- No. of episodes: 12

Release
- Original network: MTV
- Original release: April 27 – July 13, 2010

Season chronology
- ← Previous Season 1

= The City season 2 =

The second and final season of The City began airing on April 27, 2010. Filming for the season had been in production since January 2010, and later wrapped the following June.

==Cast==
Season 2
- Main Cast Member
- Secondary Cast Member

| Name | Information |
|---|---|
| Whitney Port | A stylist working for Kelly Cutrone, and an aspiring fashion designer. Former cast member on The Hills. |
| Olivia Palermo | A New York socialite, Whitney's former co-worker who works at Elle. She is also the face of ELLE.com |
| Roxy Olin | Whitney's good friend and co-worker (daughter of Ken Olin). |
| Erin Kaplan | Olivia's co-worker and rival at Elle. |
| Kelly Cutrone | Whitney and Roxy's boss at People's Revolution. |
| Joe Zee | Erin and Olivia's boss at Elle. |
| Samantha Swetra | An assistant buyer at Bergdorf Goodman and one of Whitney's friends. |
| Zach Hyman | Roxy's love interest. |
| Seth Plattner | Robbie's assistant, Erin & Olivia's co-worker. |
| Louise Roe | Olivia & Erin's co-worker. |

==Episodes==

| No. overall | No. in season | Title | Original release date | U.S. viewers (millions) |
| 24 | 1 | "Show Em' What You Got" | April 27, 2010 | 1.964 |
Olivia gets promoted to be the new face of ELLE.com.

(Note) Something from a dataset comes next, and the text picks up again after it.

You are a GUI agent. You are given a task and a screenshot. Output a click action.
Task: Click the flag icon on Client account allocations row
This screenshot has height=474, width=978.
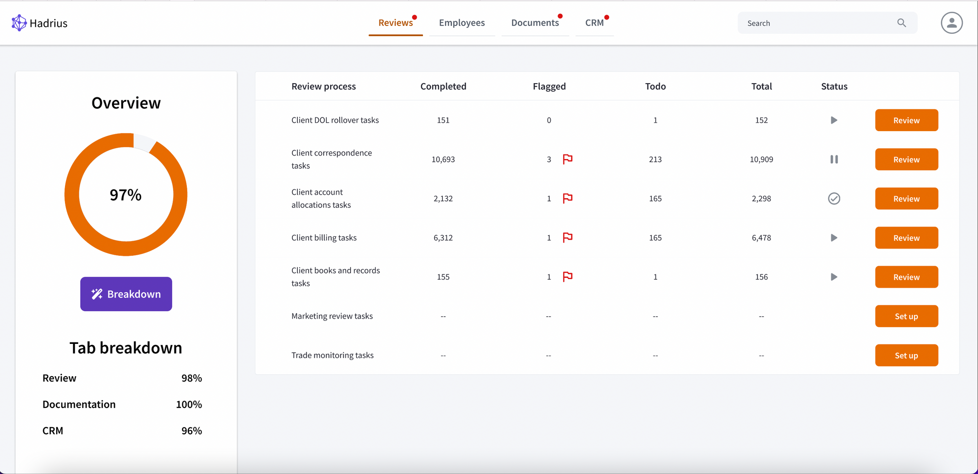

Meanwhile, Whitney gets a once in lifetime chance to show her line at New York Fashion Week when one of Kelly's designers drops out.
| 25 | 2 | "Friends In High Places" | May 4, 2010 | 1.519 |
Whitney has no time to rest after her first big fashion show, when Kelly pushes her to market her line. Olivia however, refuses to support Whitney Eve at ELLE Magazine.
| 26 | 3 | "Professionally Dangerous" | May 11, 2010 | 1.681 |
Roxy has a date-like meeting with Zach. Meanwhile, Whitney and Olivia go head-to-head after Olivia decides to interview her friend for ELLE, instead of covering Whitney's line.
| 27 | 4 | "Queen of Diamonds" | May 18, 2010 | 1.617 |
Olivia and Erin have very different ideas of how to dress Fergie for an ELLE cover shoot, leaving Joe Zee in the middle. A French photographer shows an interest in Whitney, but she's torn when he wants to take the relationship to the next level.
| 28 | 5 | "The Belle of Elle" | May 25, 2010 | 1.441 |
Whitney doesn't follow Kelly's advice and brings Roxy along to a Glamour magazine shoot, and it almost ends in disaster. Erin and Olivia compete to be featured in New York's biggest gossip column.
| 29 | 6 | "Fashion with a Capital F" | June 1, 2010 | 1.812 |
Roxy ignores Kelly's instructions when she pitches Whitney's collection at an event for another designer. Plus, Olivia ignores a work request of her own.
| 30 | 7 | "The British Are Coming" | June 8, 2010 | 1.474 |
Olivia's job is in jeopardy, Roxy impresses Kelly at work, and Whitney pursues new business opportunities.
| 31 | 8 | "Work Horses and Show Ponies" | June 15, 2010 | N/A |
Roxy and Whitney put on a runway show in Miami for Whitney Eve without Kelly's help. Olivia promises to come through at work on a big interview.
| 32 | 9 | "One Girl's Trash..." | June 22, 2010 | N/A |
Whitney pushes her line to fashion trade show buyers and blames Roxy for a failed sale.
| 33 | 10 | "Stage Fight" | June 29, 2010 | 1.319 |
Roxy and Whitney's relationship is put to the test over a failed styling job. Olivia helps Erin pull looks for an ELLE segment on 'The Martha Stewart Show.'
| 34 | 11 | "Roommate Wanted" | July 6, 2010 | 1.556 |
Tensions rise between Roxy and Whitney and it forces Roxy to search for a new home.
| 35 | 12 | "Lost In Translation" | July 13, 2010 | 2.326 |
In the series finale, Whitney struggles between furthering her business and her loyalties to Kelly. Meanwhile, Olivia's trip to Japan is a big hit with ELLE, much to Erin's chagrin.